Erst wenn die Tage kürzer werden, mehren sich wieder die Lichterbräuche. Am 31. Oktober feiert man auch hierzulande mit beleuchteten, geschnitzten Kürbisköpfen Halloween . Naheliegend ist die Erklärung des Namens als Umdeutung von "All hallows evening" - Vorabend von Allerheiligen. Zu Allerheiligen und Allerseelen strahlen die Friedhöfe im Licht unzähliger Kerzen. Schon auf den Gräbern der Märtyrer entzündete man Lichter als Symbol der Verbindung über den Tod hinaus. Die Kerze sollte das Weiterleben der Seele in Gottes ewigem Licht versinnbildlichen. Aus der Zeit der Gotik sind einige Lichtsäulen - z.B. in Klosterneuburg, Wien-Penzing, am Stephansdom - bekannt, wo Lichtstiftungen für die Verewigten Platz fanden.
Das nächste Lichterfest ist der 11. November. Der alte Brauchtermin wurde in letzter Zeit neu entdeckt und ist u. a. durch die Laternenumzüge der Kinder populär. Früher bedeutete der Einschnitt im Jahreslauf den Beginn der Arbeit bei künstlichem Licht, daher erhielten die Handwerksgesellen von ihren Meistern eine "Lichtgans". Regional unterschiedlich begann zu Martini der Advent, früher wie die Zeit vor Ostern eine Fastenzeit.
Jetzt ist sind die Wochen vor Weihnachten die lichterreichsten des Jahres, dazu passt auch gut das Fest der hl.

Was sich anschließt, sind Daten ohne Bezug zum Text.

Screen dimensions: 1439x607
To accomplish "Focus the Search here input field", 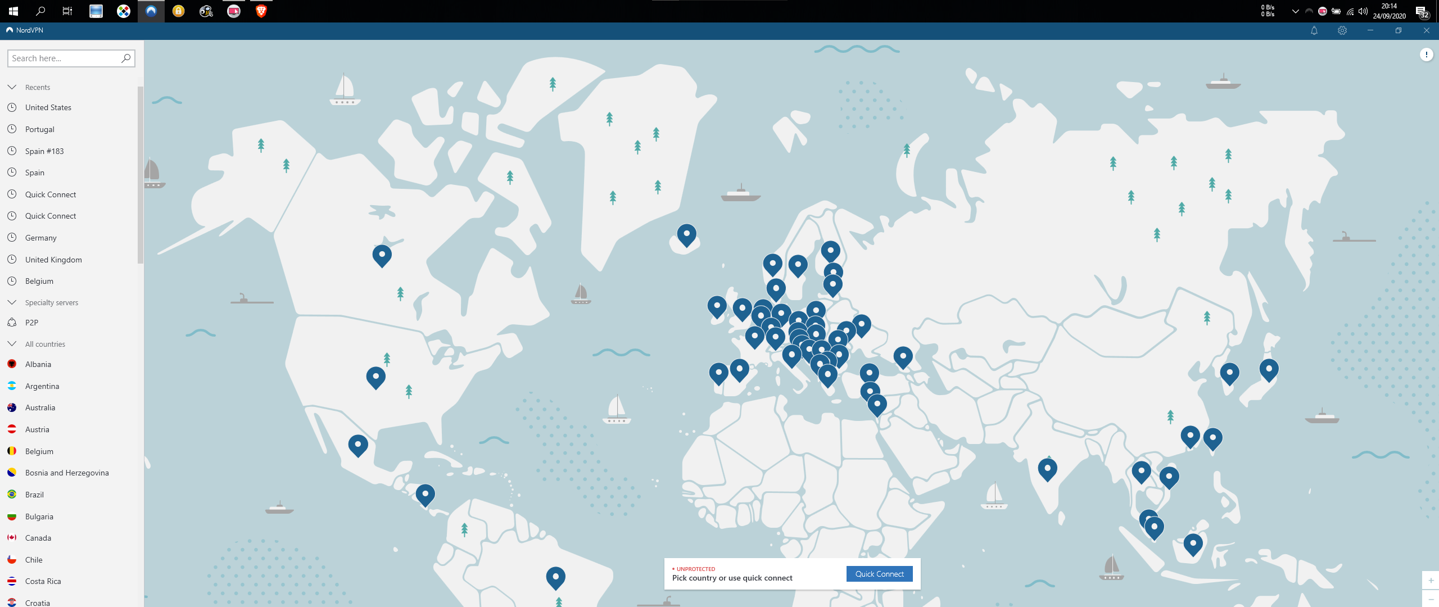I will [x=63, y=58].
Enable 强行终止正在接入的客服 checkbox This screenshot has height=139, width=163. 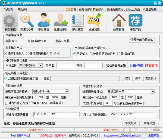point(7,103)
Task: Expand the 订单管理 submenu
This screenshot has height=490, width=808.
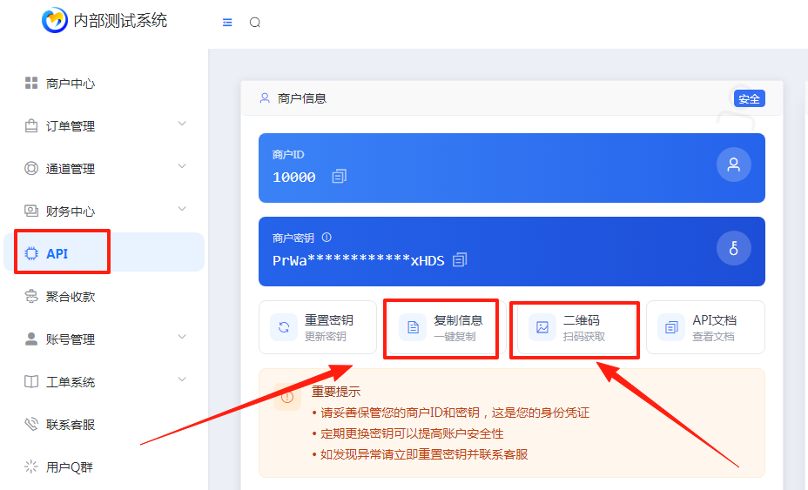Action: (182, 124)
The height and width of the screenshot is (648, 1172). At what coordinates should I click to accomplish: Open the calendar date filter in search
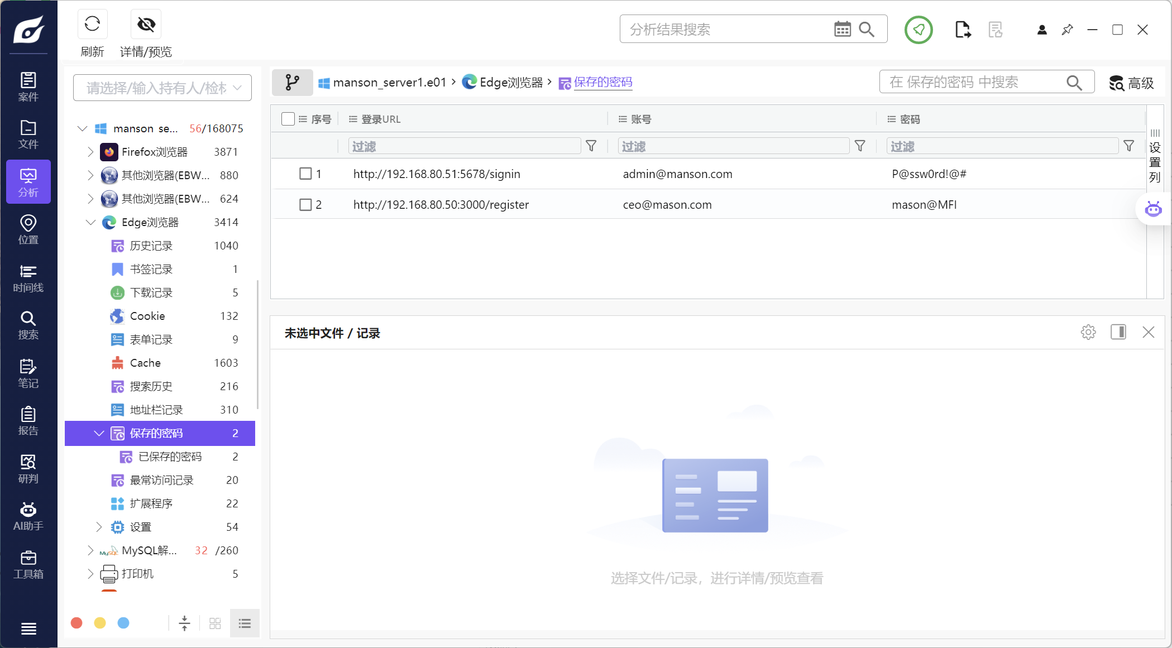[x=842, y=29]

Lucia, deren Name an das Licht erinnert. Zu den Kerzen am Adventkranz (ein evangelischer Brauch aus dem Biedermeier) geselligen sich unzählige Lichterketten und strahlende Illuminationen von Geschäftsstraßen, öffentlichen Gebäuden und Einfamilienhäusern. Schließlich ist Weihnachten mit seinem hellen Symbol des Christbaums "das" Lichterfest des Jahres.